Também nessa linha, o empresário carioca Thiago Barcellos, proprietário do Zacks Restaurante, resolveu, antes de fechar por causa do decreto de sua cidade para conter a disseminação do Sars-Cov-2, que pegaria todos seus insumos do restaurante e faria marmitas para serem distribuídas para pessoas carentes no centro do Rio de Janeiro. “Eu tinha um estoque e não sabia quando o decreto acabaria. Eu podia ter vendido, igual vi algumas pessoas fazendo, mas resolvi chamar meus chefs e fazer comida para distribuir. Fizemos 200 (marmitas) e fomos, no meu carro, entregar. Começamos pelas pessoas mais idosas, não deixamos dar aglomerações e entregamos. Esse dia, foi o melhor dia da pandemia para mim. Com tão pouco que tinha, consegui fazer o bem para duzentas pessoas. Saí de lá outra pessoa”, relata Thiago.

No Sudeste, Minas Gerais teve desde o começo uma das mais severas restrições ao funcionamento de bares e restaurantes. Mesmo com o fechamento, o restaurante de comida oriental Kanpai não poupou esforços para produzir marmitas para serem entregues para pessoas em situação de vulnerabilidade social. A ideia, que antes estava somente no papel, ganhou forma e força na pandemia.

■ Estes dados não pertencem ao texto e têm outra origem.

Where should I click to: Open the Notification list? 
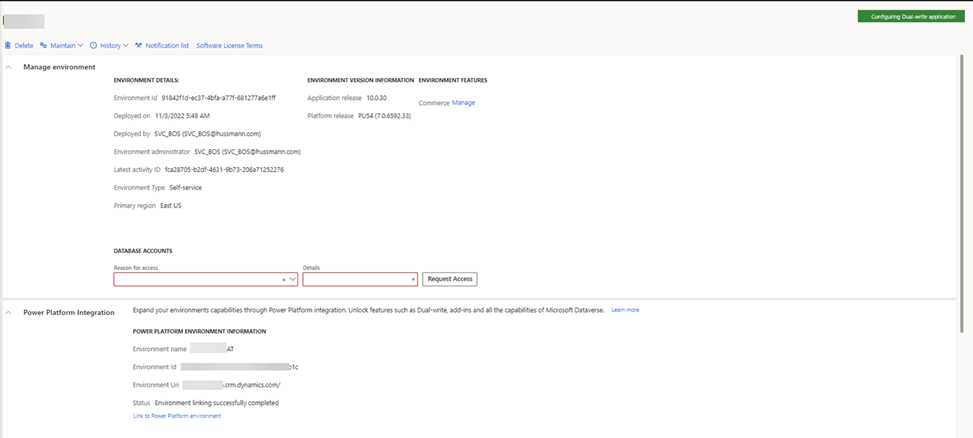166,45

Atualmente, a equipe, de acordo com o sócio Lucas Oliveira, produz, voluntariamente, 450 refeições, que são distribuídas com o auxílio da ONG Vingadores do Bem em comunidades de Belo Horizonte, praças e rodoviária de BH. Uma boa medida que também aconteceu durante a pandemia do coronavírus foi a aprovação, em abril, do Senado do projeto de lei que passou a autorizar bares, restaurantes, lanchonetes e afins, a doarem alimentos ou refeições que não forem vendidos. Ficando punível somente se for comprovado que estabelecimentos doaram algo estragado de forma intencional.



A retomada

Muitas das ideias surgiram durante a pandemia e, segundo seus idealizadores, alcançaram excelentes resultados. E pergunta que não quer calar: isso vai continuar? Bem, se depender da chef de cozinha do Isla, Izadora Dantas, a cozinha do restaurante dela nos dias de folga dos funcionários vai se transformar em uma sala de aula para ensinar as pessoas a produzirem comida e essa refeição ser levada para quem precisa. “Conversei com meu sócio, Marcus Ozi, e vamos continuar com o ‘Cozinha de Combate’ uma vez por semana. Será no dia que o restaurante estiver fechado.

Quero poder produzir marmitas para entregar para quem precisa e instruir as pessoas para que elas possam aprender a fazer a comida também. Temos a estrutura no Isla e agora queremos colocar em prática”, diz a empresária. “Eu quero abrir o restaurante quando tudo tiver seguro, mas, enquanto isso, quero fazer economia girar, então sempre que compro, compro do pequeno, do açougue da rua, da padaria... é dever do restaurante. A palavra restaurante significa restaurar, devemos ajudar os pequenos (comércio)”, completa. O chef do Jamile, Henrique Fogaça, também quer fazer com que o Marmita do Bem continue após a pandemia.

A ideia do chef é que o projeto aconteça dois dias e que ajude ainda mais as pessoas. “A gente olha para o lado e vê a sociedade que a vivemos. A gente, que é pai, vê crianças em situações difíceis, vê pessoas na rua, idosas, gente que não tem o que comer, que não sabe o que comer e vemos que podemos ajudar. Ter um lado mais solidário e humano. Quando acabar a pandemia a gente pretende continuar, não todos os dias, talvez duas ou uma vez por semana. Vamos organizar o fluxo de trabalho para poder continuar ajudando essas pessoas”, finaliza Fogaça.

Em Manaus, o empresário Walber, do Naoca Restaurante, conta que vai ter que mudar a promoção, mas por um bom motivo. “Aqui, vou ter que pensar em algo para ajudar outros vários outros heróis. Segurança pública, serviço gerais, professores, etc. Às vezes, eles me ligam e perguntam porque ainda não fiz promoções com eles”, relata. Ele também acredita que o momento de reabertura total não é agora, mas que espera que aconteça logo. “A gente pode esperar mais um pouco antes de abrir normalmente, é preciso cautela. Vamos ter tempo de nos adequar e abrir com total segurança”, pondera o proprietário do Naoca Restaurante. Abertos ou não, os restaurantes trazem consigo e aplicam a mesma essência do francês Boulanger: alimentar aqueles que têm fome.